__Exercise objective__. Every line containing the string "computer" is to be copied from the records.

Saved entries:
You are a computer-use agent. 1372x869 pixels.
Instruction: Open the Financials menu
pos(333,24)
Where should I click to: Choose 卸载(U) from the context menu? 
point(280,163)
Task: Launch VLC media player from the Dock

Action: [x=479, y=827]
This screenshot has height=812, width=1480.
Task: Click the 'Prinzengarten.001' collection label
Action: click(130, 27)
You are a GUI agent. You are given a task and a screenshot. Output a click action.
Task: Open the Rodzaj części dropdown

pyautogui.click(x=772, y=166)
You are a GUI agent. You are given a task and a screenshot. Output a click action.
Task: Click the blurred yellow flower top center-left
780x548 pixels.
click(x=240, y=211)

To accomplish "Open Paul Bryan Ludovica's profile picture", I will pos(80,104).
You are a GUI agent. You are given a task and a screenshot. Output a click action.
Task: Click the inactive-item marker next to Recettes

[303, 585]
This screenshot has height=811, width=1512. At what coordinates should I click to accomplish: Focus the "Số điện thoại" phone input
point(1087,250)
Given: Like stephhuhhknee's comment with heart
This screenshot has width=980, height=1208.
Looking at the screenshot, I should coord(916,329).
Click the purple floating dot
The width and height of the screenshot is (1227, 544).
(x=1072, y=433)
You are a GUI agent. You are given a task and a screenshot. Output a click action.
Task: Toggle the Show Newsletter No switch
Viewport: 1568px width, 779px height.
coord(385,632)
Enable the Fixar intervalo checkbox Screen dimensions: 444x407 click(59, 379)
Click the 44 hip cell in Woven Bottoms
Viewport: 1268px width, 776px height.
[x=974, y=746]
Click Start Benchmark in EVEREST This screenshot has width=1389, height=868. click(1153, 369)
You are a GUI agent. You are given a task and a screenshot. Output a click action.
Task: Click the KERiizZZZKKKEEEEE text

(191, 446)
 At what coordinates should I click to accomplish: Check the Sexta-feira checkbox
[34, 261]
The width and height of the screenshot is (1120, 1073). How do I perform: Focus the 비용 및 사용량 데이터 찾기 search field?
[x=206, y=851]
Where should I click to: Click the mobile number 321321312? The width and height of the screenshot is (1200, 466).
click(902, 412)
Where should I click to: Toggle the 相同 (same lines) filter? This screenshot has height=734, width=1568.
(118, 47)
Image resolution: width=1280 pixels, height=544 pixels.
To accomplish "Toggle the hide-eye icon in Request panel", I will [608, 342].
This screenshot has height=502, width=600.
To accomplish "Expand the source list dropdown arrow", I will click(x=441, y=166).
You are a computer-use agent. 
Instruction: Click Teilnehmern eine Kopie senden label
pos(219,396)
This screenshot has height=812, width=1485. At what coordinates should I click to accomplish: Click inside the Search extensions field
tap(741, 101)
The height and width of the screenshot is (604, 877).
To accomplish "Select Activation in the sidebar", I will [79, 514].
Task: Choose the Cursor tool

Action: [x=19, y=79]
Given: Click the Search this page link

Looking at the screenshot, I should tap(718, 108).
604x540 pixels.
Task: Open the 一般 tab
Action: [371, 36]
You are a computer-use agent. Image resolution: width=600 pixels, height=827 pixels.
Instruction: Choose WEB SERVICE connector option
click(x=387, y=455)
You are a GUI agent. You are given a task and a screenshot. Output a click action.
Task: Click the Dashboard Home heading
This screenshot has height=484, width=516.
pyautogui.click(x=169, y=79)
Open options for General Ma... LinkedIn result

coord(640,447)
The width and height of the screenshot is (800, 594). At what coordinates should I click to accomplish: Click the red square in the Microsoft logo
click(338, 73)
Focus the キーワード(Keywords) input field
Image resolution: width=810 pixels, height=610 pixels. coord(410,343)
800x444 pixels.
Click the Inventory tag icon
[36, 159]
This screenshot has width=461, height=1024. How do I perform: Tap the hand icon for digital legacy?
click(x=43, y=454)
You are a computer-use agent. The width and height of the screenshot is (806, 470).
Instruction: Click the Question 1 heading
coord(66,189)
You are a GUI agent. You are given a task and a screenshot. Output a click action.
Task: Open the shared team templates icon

__Task result__.
You are a computer-use agent. 1372x869 pixels.
You are a computer-use agent. 
You are a computer-use agent. Image resolution: width=600 pixels, height=827 pixels.
You are a computer-use agent. The width and height of the screenshot is (806, 470).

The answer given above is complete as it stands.